As originally conceived, the interface was targeted only at EU3 (MEMS 3) ECUs, however I have since had several requests for help with EU2 ECUs, both VVC (MEMS 2J) and non-VVC (MEM 1.9). Both of these ECUs can be programmed with this interface either by fitting the appropriate ECU connector(s) in place of the EU3 connector, or by making up EU3 to EU2 adapters. In my case, as I had already constructed the loom and didn’t want to start cutting and modifying, I went down the route of making adapters. I used the connectors removed from a couple of old EU3 ECUs, cut off the unused pins at the rear and soldered wires to the used pins, which were then wired onto appropriate 36-way Econoseal connectors for the EU2 ECUs.

In the case of MEMS 2J, one of the earths and the permanent power supply are not required. In the case of MEMS 1.9, only one earth is required and the injectors and coils are connected in parallel in pairs (as there is no cam sensor and a single coil with distributor).

All of the different ECUs behave very similarly whilst programming. With any of the ECUs, you use the key programmer exactly as though it was plugged into the diagnostic socket on the vehicle. I won’t describe the full programming procedure here as it varies from one programmer to another and the programmers are generally fairly simple and intuitive to use and come with instructions. Start by switching on the power switch on the interface which will also power up the programmer, then follow the usual procedure for the programmer using the ignition switch on the interface when required to turn the ignition on and off as instructed.

The 5AS immobiliser will flash the yellow horn LED once after each key is programmed to acknowledge that programming is complete.

After programming, the immobilisation status of the ECU can be tested by turning the power and ignition on and then switching on the Crank & Cam Simulator to simulate the engine being started, and watching whether the ECU continues to run the engine by observing the coil and injector LEDs and the fuel pump LED. If the ECU is correctly coded to the immobiliser, it will behave as it would on the car, allowing the engine LEDs to run when the immobiliser is disarmed and shutting it down when the immobiliser is armed. If not, the engine LEDs won’t run at all.

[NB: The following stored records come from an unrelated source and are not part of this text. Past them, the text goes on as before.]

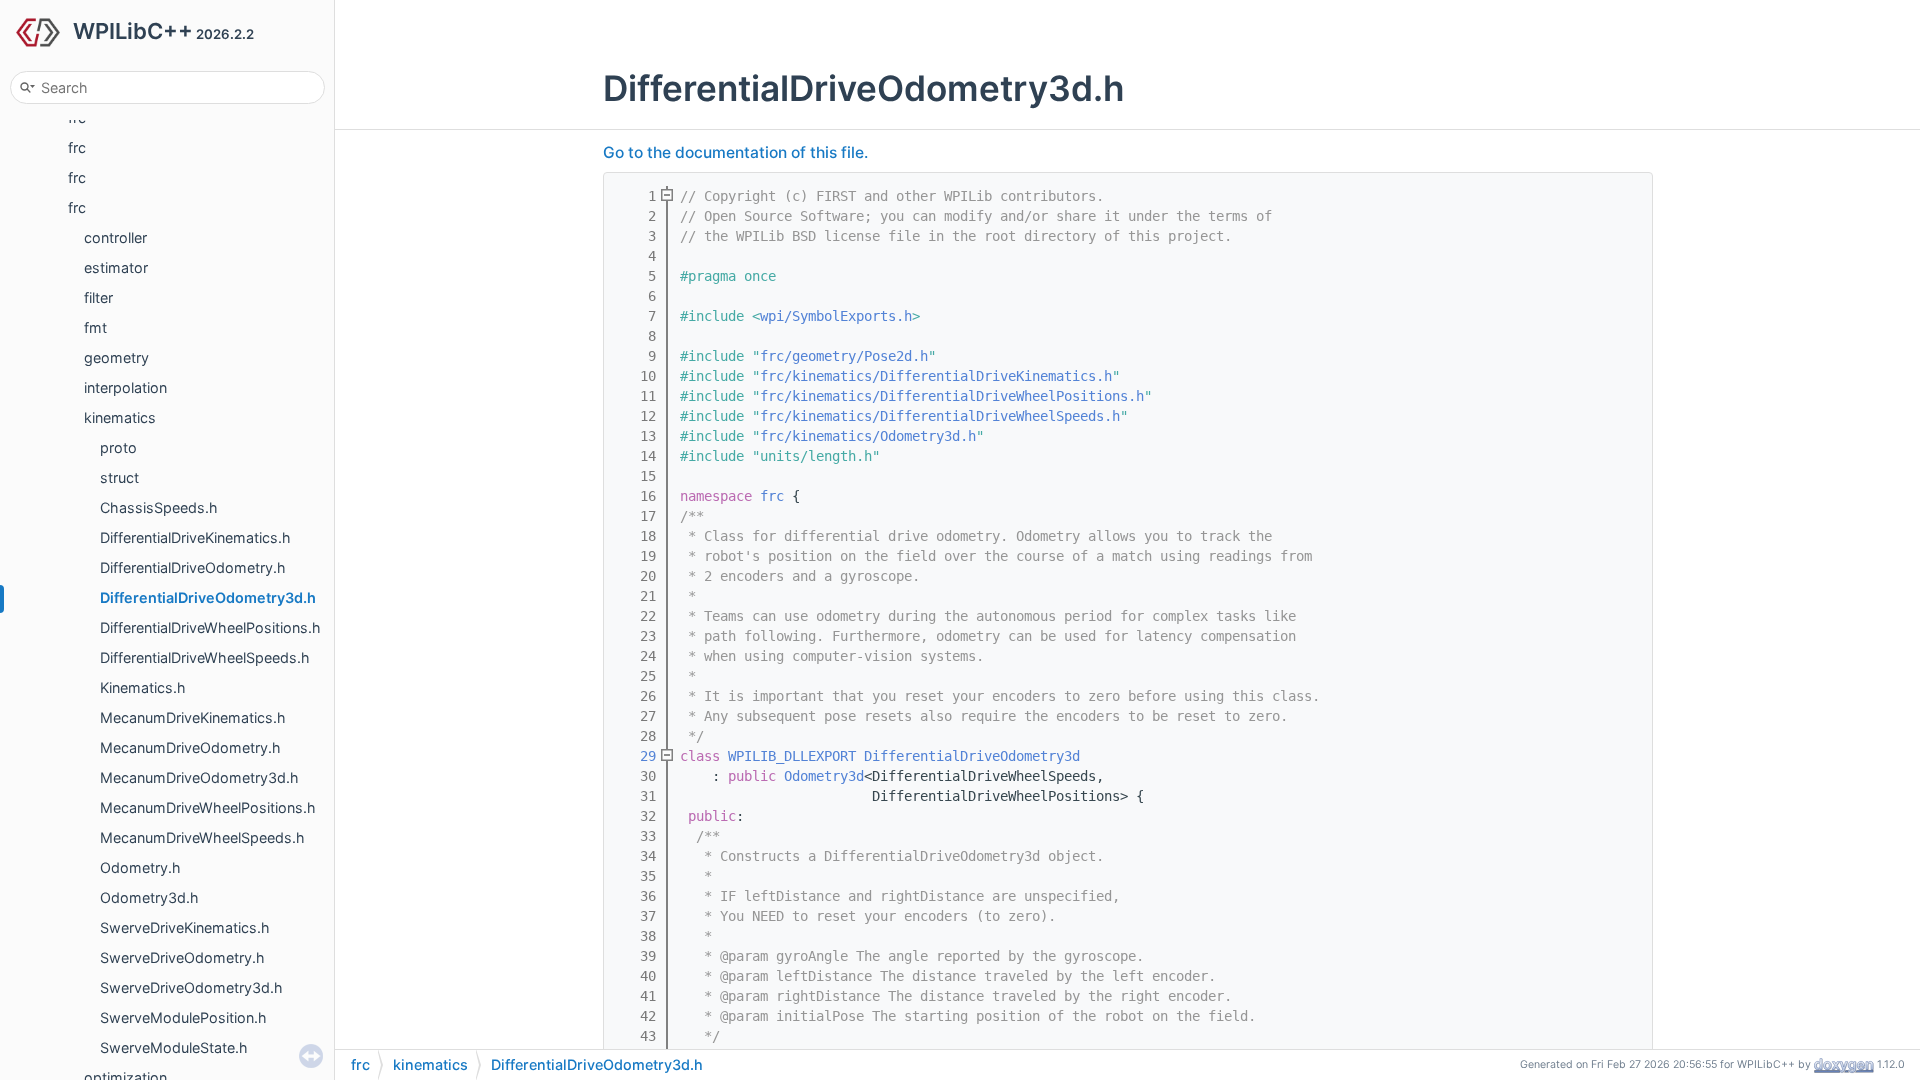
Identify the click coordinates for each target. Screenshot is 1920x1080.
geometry (116, 357)
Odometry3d (824, 776)
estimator (116, 267)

A little bit of experimentation also settles once and for all an argument that I’ve had with several people over the years: THE IMMOBILISER DOES NOT DISABLE THE FUEL PUMP! Common wisdom on the Internet has it that when immobilised, the ECU shuts down the fuel pump which kills the engine. This would be far too easy to bypass (I always wonder whether any of the people who keep putting forward this theory have ever tried jumping 12V into the inertia switch connector to force the pump to run to see whether the engine would then run - I can assure you it wouldn’t!). What actually happens is that the ECU shuts down the injectors, leaving the coils firing. You can see this clearly on the test interface as the blue LEDs stop flashing but the white LEDs continue to run normally. Obviously with the injectors shut down, the engine comes to a standstill and the crank sensor signal then stops. The ECU runs the fuel pump purely in response to a crank sensor signal; it doesn’t have to be a clean signal or one that it can synchronise with, anything with occasional zero voltage crossings is enough to get the ECU to run the pump. So when the crank sensor signal stops, the ECU shuts down the fuel pump a fraction of a second later. When running on this interface, even after immobiliser causes the ECU to shut the injectors down, the fuel pump LED remains lit for as long as a crank sensor signal is applied. So the pump stops because the engine stopped, not the other way around. On my car I have an inline fuel pressure gauge in the high pressure hose, and when the engine stops because of the immobiliser the fuel rail is left full pressurised rather than exhausted.